= Beginning of Section =

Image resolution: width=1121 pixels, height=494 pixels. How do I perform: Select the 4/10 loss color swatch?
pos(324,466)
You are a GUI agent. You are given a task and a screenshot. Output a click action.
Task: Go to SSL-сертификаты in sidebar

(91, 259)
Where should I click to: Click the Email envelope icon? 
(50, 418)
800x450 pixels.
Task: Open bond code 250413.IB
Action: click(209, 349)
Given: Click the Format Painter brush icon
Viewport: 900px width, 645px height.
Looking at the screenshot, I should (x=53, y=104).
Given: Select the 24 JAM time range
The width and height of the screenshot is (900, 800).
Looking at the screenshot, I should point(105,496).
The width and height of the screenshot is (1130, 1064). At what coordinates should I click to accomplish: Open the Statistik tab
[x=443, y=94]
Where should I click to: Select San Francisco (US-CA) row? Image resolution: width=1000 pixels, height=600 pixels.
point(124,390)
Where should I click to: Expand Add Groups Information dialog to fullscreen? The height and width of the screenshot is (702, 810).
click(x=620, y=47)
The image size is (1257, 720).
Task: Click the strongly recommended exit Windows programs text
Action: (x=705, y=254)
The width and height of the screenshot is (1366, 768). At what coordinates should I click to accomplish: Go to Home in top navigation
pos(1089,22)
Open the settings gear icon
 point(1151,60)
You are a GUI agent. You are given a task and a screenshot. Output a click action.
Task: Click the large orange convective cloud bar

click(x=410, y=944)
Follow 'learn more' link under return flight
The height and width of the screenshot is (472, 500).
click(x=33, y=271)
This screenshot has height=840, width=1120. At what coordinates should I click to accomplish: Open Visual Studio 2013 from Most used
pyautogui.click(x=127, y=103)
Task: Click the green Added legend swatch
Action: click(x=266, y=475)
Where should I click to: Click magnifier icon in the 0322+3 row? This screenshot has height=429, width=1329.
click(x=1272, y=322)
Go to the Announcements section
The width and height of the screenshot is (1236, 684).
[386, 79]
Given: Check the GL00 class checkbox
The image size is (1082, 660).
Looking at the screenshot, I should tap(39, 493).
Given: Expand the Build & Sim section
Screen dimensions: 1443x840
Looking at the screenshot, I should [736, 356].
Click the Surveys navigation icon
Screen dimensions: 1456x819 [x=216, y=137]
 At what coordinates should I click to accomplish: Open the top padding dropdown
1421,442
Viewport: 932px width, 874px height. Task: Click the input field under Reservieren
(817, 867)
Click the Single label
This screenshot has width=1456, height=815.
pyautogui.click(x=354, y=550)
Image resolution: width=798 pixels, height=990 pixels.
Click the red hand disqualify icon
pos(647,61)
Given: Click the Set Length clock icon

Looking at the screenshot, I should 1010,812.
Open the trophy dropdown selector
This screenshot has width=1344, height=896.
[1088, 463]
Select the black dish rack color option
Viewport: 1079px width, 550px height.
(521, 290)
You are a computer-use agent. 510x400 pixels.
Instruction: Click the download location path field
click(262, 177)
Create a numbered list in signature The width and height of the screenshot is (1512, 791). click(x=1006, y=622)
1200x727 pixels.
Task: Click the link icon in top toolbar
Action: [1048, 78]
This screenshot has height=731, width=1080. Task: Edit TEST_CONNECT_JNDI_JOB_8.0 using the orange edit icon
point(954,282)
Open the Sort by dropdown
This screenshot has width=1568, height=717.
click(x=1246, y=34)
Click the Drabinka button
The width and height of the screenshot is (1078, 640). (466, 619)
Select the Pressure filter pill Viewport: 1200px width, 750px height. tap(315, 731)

= End of Section =

Taking the line that contains "At what coordinates should I click to accomplish: Open the top" as the starting point, copy every line through the end of the listing exactly, and write nothing further.

**EXERCISE SOLUTION**.
 At what coordinates should I click to accomplish: Open the top padding dropdown
1421,442
Viewport: 932px width, 874px height. Task: Click the input field under Reservieren
(817, 867)
Click the Single label
This screenshot has width=1456, height=815.
pyautogui.click(x=354, y=550)
Image resolution: width=798 pixels, height=990 pixels.
Click the red hand disqualify icon
pos(647,61)
Given: Click the Set Length clock icon

Looking at the screenshot, I should 1010,812.
Open the trophy dropdown selector
This screenshot has width=1344, height=896.
[1088, 463]
Select the black dish rack color option
Viewport: 1079px width, 550px height.
(521, 290)
You are a computer-use agent. 510x400 pixels.
Instruction: Click the download location path field
click(262, 177)
Create a numbered list in signature The width and height of the screenshot is (1512, 791). click(x=1006, y=622)
1200x727 pixels.
Task: Click the link icon in top toolbar
Action: [1048, 78]
This screenshot has height=731, width=1080. Task: Edit TEST_CONNECT_JNDI_JOB_8.0 using the orange edit icon
point(954,282)
Open the Sort by dropdown
This screenshot has width=1568, height=717.
click(x=1246, y=34)
Click the Drabinka button
The width and height of the screenshot is (1078, 640). (466, 619)
Select the Pressure filter pill Viewport: 1200px width, 750px height. tap(315, 731)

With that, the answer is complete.